What the exercise asks:
Each line from the one that contains "Where should I click to: Click the Тип" to the end of the material must be quoted exactly; include both end lines and nothing else.

[Excerpted records Boundary: Start]

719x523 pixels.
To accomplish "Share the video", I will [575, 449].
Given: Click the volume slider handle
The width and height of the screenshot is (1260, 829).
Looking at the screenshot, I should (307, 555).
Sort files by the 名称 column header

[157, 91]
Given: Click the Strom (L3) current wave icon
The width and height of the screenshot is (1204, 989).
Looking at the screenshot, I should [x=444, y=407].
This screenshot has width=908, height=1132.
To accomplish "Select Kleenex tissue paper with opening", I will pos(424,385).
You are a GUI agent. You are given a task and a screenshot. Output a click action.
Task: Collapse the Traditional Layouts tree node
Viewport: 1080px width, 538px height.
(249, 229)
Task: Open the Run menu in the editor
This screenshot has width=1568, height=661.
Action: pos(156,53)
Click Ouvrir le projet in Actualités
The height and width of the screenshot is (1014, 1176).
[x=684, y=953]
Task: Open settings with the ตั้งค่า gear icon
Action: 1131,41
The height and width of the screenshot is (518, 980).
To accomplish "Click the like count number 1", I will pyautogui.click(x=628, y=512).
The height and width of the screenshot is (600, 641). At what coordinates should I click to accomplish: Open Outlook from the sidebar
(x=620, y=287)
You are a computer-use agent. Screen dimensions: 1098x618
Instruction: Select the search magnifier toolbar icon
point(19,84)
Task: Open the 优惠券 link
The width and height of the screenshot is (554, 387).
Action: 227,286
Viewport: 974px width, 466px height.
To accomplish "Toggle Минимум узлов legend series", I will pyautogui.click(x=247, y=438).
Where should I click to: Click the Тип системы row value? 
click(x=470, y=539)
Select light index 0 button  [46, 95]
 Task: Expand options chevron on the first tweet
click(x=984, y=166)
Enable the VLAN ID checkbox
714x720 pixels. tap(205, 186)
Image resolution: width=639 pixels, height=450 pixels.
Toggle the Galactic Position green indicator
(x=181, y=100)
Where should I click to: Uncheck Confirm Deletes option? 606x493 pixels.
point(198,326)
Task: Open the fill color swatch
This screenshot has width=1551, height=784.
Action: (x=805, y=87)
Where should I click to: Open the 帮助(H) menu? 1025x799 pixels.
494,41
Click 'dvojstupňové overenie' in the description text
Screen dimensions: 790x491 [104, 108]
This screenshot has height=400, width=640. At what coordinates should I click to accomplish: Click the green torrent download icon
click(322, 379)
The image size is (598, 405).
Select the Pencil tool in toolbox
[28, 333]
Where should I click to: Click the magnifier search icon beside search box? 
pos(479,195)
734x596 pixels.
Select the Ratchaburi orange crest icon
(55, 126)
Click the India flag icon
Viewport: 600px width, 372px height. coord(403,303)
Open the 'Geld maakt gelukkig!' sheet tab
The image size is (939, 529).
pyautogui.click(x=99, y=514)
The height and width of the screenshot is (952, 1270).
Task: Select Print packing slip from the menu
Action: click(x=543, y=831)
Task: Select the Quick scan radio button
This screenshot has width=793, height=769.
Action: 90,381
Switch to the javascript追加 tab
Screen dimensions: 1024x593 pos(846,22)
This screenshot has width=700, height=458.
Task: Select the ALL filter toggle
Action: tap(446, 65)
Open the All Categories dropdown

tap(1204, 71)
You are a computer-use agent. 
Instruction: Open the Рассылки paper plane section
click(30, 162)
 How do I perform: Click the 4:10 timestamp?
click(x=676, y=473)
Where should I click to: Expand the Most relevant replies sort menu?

[Excerpted records Boundary: End]

Exercise response:
Where should I click to: Click the Тип системы row value? 
click(x=470, y=539)
Select light index 0 button  [46, 95]
 Task: Expand options chevron on the first tweet
click(x=984, y=166)
Enable the VLAN ID checkbox
714x720 pixels. tap(205, 186)
Image resolution: width=639 pixels, height=450 pixels.
Toggle the Galactic Position green indicator
(x=181, y=100)
Where should I click to: Uncheck Confirm Deletes option? 606x493 pixels.
point(198,326)
Task: Open the fill color swatch
This screenshot has width=1551, height=784.
Action: (x=805, y=87)
Where should I click to: Open the 帮助(H) menu? 1025x799 pixels.
494,41
Click 'dvojstupňové overenie' in the description text
Screen dimensions: 790x491 [104, 108]
This screenshot has height=400, width=640. At what coordinates should I click to accomplish: Click the green torrent download icon
click(322, 379)
The image size is (598, 405).
Select the Pencil tool in toolbox
[28, 333]
Where should I click to: Click the magnifier search icon beside search box? 
pos(479,195)
734x596 pixels.
Select the Ratchaburi orange crest icon
(55, 126)
Click the India flag icon
Viewport: 600px width, 372px height. coord(403,303)
Open the 'Geld maakt gelukkig!' sheet tab
The image size is (939, 529).
pyautogui.click(x=99, y=514)
The height and width of the screenshot is (952, 1270).
Task: Select Print packing slip from the menu
Action: click(x=543, y=831)
Task: Select the Quick scan radio button
This screenshot has width=793, height=769.
Action: 90,381
Switch to the javascript追加 tab
Screen dimensions: 1024x593 pos(846,22)
This screenshot has width=700, height=458.
Task: Select the ALL filter toggle
Action: tap(446, 65)
Open the All Categories dropdown

tap(1204, 71)
You are a computer-use agent. 
Instruction: Open the Рассылки paper plane section
click(30, 162)
 How do I perform: Click the 4:10 timestamp?
click(x=676, y=473)
Where should I click to: Expand the Most relevant replies sort menu?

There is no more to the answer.